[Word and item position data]
* BEGIN *

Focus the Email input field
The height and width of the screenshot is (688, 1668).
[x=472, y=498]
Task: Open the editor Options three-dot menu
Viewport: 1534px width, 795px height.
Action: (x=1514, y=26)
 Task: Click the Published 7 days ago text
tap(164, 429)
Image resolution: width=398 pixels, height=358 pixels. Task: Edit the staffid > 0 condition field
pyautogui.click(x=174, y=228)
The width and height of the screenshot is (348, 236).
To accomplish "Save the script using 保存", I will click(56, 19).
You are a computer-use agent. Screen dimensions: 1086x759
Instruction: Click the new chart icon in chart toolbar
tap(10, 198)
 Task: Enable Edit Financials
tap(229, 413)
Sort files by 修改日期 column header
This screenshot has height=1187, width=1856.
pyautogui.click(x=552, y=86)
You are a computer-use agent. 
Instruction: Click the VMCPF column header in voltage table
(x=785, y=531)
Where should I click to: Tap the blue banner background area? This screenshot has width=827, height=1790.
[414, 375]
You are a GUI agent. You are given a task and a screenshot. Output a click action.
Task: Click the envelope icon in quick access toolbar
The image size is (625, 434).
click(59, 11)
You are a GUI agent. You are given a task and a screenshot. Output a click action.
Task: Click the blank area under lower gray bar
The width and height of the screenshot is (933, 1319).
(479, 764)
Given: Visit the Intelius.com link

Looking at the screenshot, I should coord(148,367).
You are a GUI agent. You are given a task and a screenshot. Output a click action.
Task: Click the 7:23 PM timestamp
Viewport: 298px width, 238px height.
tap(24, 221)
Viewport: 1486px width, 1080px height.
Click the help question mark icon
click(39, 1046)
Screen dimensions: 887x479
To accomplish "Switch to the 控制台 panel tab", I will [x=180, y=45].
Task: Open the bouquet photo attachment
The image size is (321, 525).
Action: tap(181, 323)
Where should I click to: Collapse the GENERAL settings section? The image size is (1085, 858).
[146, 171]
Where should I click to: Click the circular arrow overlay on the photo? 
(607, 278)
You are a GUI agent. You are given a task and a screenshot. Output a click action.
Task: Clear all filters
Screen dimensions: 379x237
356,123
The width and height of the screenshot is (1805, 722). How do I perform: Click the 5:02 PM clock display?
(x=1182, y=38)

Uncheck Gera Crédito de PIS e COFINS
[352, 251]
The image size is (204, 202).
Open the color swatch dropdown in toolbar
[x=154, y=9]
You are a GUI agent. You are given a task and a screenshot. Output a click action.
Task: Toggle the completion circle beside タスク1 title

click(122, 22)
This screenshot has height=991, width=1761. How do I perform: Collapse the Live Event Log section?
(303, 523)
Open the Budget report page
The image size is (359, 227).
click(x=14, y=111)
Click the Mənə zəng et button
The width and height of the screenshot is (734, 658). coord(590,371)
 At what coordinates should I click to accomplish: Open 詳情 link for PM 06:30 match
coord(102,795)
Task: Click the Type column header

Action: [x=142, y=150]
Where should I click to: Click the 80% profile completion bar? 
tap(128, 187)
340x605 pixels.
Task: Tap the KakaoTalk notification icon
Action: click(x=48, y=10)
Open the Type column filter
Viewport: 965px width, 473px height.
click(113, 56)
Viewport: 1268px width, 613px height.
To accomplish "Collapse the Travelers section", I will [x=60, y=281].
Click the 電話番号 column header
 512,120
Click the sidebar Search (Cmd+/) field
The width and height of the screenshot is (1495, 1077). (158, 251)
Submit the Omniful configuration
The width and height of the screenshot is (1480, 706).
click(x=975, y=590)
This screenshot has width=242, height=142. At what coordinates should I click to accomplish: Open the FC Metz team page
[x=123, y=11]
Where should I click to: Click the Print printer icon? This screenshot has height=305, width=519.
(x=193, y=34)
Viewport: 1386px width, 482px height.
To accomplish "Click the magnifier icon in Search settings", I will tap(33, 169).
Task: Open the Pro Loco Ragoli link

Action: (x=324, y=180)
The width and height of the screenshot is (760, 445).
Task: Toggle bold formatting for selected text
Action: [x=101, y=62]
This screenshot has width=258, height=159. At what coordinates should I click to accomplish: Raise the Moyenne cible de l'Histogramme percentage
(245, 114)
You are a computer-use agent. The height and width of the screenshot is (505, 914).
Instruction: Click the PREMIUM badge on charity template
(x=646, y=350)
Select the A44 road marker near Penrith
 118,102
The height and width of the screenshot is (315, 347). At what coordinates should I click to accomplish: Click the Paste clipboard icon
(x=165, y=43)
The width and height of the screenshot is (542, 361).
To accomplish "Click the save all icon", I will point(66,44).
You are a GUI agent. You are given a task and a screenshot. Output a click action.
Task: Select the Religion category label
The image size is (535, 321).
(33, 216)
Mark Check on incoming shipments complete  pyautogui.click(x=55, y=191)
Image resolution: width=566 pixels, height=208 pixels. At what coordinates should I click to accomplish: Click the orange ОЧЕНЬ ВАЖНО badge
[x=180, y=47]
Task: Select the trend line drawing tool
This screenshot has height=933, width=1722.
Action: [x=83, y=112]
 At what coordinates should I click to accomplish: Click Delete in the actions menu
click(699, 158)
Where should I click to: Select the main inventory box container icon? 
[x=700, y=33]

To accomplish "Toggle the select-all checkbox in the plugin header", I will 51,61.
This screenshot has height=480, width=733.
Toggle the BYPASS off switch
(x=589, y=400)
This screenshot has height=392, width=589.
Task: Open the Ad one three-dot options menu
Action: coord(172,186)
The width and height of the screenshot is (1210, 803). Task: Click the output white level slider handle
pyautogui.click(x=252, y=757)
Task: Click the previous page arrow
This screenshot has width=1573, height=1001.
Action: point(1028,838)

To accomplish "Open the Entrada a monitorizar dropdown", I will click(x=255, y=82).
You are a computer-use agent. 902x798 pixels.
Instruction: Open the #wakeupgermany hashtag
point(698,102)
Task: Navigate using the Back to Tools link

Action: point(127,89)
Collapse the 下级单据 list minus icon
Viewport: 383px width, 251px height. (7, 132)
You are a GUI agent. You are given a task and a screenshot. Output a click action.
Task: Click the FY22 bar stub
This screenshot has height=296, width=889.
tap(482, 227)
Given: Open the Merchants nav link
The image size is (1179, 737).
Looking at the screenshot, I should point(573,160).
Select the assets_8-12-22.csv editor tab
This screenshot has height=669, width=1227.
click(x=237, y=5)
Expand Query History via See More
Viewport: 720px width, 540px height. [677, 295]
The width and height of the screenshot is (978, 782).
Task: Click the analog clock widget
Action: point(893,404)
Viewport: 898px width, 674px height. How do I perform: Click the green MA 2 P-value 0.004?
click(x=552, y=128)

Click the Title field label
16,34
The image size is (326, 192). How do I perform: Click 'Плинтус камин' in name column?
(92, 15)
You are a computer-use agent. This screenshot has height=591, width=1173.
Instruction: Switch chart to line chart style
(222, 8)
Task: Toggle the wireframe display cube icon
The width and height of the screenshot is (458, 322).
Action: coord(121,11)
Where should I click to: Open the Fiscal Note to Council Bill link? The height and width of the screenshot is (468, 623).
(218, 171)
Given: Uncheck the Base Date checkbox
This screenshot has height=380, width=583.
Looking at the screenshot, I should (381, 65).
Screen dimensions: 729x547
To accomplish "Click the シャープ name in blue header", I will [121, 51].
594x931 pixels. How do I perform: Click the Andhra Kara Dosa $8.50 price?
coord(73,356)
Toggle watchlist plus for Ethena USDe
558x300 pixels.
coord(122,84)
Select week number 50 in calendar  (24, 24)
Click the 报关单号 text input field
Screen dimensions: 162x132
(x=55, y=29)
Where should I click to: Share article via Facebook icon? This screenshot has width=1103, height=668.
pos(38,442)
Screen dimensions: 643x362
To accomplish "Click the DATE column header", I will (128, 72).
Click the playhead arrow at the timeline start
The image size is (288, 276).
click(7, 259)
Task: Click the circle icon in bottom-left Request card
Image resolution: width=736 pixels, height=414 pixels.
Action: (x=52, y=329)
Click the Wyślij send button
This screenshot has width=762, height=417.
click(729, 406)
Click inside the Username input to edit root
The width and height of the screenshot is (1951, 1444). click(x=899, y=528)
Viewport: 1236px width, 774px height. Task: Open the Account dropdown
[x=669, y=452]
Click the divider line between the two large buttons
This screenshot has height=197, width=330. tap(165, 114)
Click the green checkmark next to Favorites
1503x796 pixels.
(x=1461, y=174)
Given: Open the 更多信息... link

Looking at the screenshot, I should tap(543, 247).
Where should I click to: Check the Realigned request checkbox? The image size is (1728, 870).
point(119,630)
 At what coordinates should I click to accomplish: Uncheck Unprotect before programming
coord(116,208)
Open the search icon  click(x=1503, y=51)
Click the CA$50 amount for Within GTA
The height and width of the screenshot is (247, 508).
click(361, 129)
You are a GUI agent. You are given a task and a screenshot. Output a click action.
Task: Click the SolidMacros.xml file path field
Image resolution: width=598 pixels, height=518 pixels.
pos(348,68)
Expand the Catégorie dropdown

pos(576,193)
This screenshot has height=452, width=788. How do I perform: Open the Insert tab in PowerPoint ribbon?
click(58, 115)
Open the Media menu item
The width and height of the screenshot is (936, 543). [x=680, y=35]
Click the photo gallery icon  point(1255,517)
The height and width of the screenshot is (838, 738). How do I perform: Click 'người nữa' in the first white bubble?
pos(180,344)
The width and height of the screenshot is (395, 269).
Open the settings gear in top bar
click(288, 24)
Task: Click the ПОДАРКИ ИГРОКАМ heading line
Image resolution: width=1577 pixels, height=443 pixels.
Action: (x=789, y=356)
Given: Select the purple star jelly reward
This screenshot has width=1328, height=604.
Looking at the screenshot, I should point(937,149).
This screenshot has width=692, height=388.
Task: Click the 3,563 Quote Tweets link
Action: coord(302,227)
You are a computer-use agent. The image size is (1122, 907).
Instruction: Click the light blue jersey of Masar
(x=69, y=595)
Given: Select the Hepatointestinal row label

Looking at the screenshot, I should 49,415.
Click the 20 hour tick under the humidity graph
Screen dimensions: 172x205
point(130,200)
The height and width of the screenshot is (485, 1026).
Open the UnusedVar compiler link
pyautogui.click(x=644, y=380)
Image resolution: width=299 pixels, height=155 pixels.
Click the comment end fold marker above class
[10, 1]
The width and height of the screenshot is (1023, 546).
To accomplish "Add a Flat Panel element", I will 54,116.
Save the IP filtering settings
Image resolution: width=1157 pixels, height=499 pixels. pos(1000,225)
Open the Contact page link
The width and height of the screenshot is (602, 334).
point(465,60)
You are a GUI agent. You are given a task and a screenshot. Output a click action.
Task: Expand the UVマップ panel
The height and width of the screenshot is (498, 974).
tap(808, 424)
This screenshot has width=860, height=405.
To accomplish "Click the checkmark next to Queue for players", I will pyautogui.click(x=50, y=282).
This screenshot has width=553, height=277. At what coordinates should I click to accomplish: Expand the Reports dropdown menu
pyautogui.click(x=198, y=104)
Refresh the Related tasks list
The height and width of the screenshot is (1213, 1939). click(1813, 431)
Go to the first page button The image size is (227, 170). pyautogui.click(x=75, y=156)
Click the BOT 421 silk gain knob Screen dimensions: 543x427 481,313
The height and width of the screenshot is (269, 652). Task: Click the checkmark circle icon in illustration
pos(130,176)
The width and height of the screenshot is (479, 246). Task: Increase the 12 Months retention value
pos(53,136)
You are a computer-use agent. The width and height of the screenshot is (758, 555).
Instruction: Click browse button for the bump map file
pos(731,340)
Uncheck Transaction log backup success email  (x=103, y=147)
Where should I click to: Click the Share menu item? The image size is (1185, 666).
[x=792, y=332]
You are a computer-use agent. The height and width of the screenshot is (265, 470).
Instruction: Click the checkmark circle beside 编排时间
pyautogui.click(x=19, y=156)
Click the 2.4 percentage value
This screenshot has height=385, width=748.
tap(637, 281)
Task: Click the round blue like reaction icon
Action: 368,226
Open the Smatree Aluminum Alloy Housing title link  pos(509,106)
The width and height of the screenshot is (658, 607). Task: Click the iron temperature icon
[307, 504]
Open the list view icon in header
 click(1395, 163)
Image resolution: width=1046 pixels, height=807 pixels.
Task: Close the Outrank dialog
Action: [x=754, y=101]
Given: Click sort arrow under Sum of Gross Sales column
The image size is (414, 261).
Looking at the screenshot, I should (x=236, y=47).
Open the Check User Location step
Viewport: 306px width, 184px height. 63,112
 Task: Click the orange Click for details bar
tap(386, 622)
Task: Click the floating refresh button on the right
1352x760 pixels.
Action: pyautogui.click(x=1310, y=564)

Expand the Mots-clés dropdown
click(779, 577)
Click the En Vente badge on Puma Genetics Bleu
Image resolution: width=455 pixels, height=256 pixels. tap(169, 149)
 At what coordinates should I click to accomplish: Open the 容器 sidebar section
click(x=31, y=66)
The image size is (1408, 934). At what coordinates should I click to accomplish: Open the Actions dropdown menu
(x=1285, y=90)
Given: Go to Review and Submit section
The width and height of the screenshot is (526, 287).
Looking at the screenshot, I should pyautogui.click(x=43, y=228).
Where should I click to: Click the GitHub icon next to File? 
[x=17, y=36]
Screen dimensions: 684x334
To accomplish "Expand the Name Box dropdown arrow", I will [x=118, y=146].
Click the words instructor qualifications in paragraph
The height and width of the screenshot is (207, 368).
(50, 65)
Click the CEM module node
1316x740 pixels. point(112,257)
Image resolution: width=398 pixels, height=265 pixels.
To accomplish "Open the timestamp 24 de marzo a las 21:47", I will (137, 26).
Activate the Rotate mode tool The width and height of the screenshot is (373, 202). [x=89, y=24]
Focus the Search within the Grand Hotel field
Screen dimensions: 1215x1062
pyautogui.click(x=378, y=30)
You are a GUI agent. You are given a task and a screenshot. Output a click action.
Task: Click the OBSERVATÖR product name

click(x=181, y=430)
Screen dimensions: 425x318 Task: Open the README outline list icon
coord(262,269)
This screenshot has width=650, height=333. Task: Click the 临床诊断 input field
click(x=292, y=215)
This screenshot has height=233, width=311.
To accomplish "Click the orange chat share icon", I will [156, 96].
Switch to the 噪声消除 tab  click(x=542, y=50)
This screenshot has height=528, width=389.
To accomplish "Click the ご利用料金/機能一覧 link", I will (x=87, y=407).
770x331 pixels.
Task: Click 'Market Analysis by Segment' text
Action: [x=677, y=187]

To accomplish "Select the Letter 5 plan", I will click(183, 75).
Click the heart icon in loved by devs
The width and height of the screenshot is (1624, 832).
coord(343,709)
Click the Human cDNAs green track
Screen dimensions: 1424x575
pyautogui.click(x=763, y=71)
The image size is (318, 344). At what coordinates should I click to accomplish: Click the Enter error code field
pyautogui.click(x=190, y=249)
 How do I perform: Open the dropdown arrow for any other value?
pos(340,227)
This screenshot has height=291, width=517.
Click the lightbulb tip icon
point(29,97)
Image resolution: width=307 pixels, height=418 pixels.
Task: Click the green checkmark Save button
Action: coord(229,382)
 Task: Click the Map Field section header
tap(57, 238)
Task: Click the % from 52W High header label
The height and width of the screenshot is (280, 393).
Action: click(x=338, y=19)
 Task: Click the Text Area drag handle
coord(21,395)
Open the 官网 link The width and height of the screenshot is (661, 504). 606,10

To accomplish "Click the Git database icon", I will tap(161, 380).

* END *

#### Request
Turn the lines above into a numbered list, from the line containing "Click the 2.4 percentage value" up to and including the line containing "will [x=118, y=146].", leaving out any blank lines.

#### Expected answer
1. Click the 2.4 percentage value
2. This screenshot has height=385, width=748.
3. tap(637, 281)
4. Task: Click the round blue like reaction icon
5. Action: 368,226
6. Open the Smatree Aluminum Alloy Housing title link  pos(509,106)
7. The width and height of the screenshot is (658, 607). Task: Click the iron temperature icon
8. [307, 504]
9. Open the list view icon in header
10.  click(1395, 163)
11. Image resolution: width=1046 pixels, height=807 pixels.
12. Task: Close the Outrank dialog
13. Action: [x=754, y=101]
14. Given: Click sort arrow under Sum of Gross Sales column
15. The image size is (414, 261).
16. Looking at the screenshot, I should (x=236, y=47).
17. Open the Check User Location step
18. Viewport: 306px width, 184px height. 63,112
19.  Task: Click the orange Click for details bar
20. tap(386, 622)
21. Task: Click the floating refresh button on the right
22. 1352x760 pixels.
23. Action: pyautogui.click(x=1310, y=564)
24. Expand the Mots-clés dropdown
25. click(779, 577)
26. Click the En Vente badge on Puma Genetics Bleu
27. Image resolution: width=455 pixels, height=256 pixels. tap(169, 149)
28.  At what coordinates should I click to accomplish: Open the 容器 sidebar section
29. click(x=31, y=66)
30. The image size is (1408, 934). At what coordinates should I click to accomplish: Open the Actions dropdown menu
31. (x=1285, y=90)
32. Given: Go to Review and Submit section
33. The width and height of the screenshot is (526, 287).
34. Looking at the screenshot, I should pyautogui.click(x=43, y=228).
35. Where should I click to: Click the GitHub icon next to File? 
36. [x=17, y=36]
37. Screen dimensions: 684x334
38. To accomplish "Expand the Name Box dropdown arrow", I will [x=118, y=146].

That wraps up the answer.